One of the worst things an editor can do is forget to tell the author what you like about their work. Too often, we concentrate on improving the manuscript and forget to mention to the author what we really like, when they make us laugh, when they make us cry. Giving them positive feedback is as important as everything we correct and suggest.
By balancing positive feedback with what authors perceive as negative feedback—all the red changes—we can create better relationships with the authors. I’m not suggesting there needs to be a direct one-for-one balance, but everyone wants to be complimented. Using compliments such as, “I love how you explained this,” or “This is a great way to reveal the killer to your reader!” is encouraging and the author will appreciate it. Sprinkle them throughout the manuscript. You can always find something good to say.

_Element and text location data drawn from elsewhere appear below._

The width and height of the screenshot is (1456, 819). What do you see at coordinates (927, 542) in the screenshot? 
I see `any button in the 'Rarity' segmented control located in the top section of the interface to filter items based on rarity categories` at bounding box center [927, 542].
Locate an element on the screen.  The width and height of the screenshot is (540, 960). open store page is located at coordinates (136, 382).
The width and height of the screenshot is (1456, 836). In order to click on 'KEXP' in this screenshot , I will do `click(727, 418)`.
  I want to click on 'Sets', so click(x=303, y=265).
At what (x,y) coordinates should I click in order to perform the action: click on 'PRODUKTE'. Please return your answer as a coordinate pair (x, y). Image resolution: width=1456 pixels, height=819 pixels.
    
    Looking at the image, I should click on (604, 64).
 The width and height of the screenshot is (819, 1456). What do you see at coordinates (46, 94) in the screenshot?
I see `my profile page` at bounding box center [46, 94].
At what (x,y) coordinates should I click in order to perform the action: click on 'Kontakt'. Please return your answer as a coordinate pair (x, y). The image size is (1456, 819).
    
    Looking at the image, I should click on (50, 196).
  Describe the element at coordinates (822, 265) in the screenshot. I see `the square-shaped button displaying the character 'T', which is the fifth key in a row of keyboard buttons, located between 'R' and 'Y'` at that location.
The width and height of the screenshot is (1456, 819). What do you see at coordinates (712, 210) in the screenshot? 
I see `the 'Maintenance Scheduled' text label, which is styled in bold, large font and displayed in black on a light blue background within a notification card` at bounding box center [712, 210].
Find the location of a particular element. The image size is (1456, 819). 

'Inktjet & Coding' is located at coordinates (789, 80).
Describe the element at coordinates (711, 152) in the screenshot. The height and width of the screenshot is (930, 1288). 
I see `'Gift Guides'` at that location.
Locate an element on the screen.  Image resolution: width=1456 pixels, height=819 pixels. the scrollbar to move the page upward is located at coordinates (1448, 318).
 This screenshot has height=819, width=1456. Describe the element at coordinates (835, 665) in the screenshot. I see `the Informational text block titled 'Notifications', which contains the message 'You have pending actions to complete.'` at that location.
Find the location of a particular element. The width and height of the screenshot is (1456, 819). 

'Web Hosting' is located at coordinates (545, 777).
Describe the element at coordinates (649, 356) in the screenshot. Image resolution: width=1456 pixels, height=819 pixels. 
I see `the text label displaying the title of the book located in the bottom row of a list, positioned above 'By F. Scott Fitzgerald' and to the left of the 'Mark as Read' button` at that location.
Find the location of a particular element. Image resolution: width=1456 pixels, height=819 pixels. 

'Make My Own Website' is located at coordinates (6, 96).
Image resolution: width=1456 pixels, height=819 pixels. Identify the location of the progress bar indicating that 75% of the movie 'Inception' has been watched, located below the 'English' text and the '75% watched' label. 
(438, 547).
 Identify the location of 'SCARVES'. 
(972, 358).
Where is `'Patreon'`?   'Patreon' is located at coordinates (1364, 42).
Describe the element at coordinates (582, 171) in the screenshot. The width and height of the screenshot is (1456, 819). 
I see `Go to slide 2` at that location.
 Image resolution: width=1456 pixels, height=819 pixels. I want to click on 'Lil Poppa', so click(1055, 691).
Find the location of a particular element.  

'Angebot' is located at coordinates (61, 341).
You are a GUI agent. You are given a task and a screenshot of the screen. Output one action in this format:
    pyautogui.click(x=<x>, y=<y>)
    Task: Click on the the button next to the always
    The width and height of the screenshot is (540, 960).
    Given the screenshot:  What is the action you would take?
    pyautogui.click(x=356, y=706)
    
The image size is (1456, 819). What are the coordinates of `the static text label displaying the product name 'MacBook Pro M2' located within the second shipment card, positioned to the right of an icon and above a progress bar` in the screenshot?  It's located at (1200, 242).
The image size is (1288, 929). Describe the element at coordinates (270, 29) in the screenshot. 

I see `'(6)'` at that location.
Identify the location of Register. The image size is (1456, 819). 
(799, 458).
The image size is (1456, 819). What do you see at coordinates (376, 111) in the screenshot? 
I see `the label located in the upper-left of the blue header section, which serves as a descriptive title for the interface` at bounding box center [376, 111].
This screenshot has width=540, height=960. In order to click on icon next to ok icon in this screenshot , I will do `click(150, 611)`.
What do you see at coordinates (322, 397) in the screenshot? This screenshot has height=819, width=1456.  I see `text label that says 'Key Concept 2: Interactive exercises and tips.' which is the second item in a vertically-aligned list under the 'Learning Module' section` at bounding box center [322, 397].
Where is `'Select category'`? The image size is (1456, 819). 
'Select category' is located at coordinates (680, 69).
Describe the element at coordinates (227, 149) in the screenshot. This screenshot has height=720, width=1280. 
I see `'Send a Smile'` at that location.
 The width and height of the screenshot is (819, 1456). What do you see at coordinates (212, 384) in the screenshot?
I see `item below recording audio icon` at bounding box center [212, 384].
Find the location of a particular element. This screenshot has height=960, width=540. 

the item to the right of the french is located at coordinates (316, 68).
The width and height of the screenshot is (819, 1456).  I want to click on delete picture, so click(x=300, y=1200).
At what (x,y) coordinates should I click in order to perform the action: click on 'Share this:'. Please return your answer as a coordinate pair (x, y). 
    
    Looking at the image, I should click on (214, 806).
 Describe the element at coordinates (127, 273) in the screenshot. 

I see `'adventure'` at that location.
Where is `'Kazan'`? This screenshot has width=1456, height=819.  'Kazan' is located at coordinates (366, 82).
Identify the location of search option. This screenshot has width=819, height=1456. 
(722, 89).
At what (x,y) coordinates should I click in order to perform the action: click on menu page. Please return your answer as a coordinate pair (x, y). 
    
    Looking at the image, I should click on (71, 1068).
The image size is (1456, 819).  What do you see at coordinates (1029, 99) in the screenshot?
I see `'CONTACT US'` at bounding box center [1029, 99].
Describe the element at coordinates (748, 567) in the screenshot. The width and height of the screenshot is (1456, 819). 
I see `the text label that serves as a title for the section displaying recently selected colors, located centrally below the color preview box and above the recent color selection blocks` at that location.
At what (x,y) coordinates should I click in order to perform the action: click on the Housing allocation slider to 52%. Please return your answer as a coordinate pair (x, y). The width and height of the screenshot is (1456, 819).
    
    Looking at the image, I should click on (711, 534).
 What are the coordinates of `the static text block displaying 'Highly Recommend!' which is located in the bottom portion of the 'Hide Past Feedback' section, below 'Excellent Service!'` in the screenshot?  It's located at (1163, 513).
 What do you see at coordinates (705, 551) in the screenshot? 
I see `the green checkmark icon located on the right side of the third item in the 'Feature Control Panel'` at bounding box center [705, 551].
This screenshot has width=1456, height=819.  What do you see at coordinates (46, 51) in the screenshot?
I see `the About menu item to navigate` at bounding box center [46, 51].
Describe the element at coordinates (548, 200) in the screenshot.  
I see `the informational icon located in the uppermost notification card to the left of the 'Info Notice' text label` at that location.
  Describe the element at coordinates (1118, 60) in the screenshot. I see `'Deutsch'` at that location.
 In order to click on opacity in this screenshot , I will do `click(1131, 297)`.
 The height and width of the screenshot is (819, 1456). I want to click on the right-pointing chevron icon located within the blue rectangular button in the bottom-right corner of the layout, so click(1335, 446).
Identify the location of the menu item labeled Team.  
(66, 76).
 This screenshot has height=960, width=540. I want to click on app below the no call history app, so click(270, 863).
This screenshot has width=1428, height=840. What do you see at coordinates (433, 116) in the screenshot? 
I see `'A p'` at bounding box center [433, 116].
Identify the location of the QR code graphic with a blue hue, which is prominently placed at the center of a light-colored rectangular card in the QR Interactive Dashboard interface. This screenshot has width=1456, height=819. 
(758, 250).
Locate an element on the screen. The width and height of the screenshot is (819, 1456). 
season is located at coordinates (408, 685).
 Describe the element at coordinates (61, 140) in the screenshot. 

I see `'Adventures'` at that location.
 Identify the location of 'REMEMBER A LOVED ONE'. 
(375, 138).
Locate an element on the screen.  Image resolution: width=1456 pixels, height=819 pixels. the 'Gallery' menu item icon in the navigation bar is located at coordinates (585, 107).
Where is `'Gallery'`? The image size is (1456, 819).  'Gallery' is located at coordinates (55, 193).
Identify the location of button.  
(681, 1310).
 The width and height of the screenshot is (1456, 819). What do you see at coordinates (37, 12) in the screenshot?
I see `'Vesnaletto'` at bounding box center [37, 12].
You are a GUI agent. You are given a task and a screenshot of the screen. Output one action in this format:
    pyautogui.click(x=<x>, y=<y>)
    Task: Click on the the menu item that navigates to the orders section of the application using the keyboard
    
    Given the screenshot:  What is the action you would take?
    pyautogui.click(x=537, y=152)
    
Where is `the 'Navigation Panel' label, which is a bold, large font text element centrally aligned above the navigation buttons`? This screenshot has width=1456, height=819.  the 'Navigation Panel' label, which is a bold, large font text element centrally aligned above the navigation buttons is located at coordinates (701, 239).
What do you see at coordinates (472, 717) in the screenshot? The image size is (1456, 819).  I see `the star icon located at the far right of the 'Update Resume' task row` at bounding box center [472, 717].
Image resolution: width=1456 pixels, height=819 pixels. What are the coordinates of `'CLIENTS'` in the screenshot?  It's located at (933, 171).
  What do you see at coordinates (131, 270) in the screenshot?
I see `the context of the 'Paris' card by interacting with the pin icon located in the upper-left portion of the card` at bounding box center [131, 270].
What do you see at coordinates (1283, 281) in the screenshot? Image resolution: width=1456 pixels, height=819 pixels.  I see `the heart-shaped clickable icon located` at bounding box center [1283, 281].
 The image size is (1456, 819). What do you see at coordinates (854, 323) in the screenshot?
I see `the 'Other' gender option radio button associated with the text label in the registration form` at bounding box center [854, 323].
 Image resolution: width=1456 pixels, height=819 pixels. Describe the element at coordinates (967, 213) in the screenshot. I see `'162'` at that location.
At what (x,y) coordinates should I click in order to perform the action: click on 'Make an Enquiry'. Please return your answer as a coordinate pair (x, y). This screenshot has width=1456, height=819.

Even your critical comments can be positive. Take the following comment, for example. “This seems out of character for Jamie. I thought she was meaner than she is coming off in this scene.” Notice, I used ‘seems’ and ‘I thought,’ instead of just saying, “This is out of character for Jamie. She’s meaner than this.” The second way sounds rude and almost like an attack on the author’s writing ability. Using terms like ‘seems,’ ‘thought,’ and ‘feel’ is easier for the author to read and understand you are making them aware of a possible inconsistency, and they should review Jamie’s previous actions or reactions and decide if they want to change it in a concise yet nice way.
Everyone has bad days. Sometimes when we edit and we are ‘in a mood’, our comments can be harsher than we intended. I suggest after you finish the editing process you go back and read through your comments. Adjusting them to make them sound nicer will benefit your relationship with your author and build trust. And we all want relationships that are based in trust and mutual respect.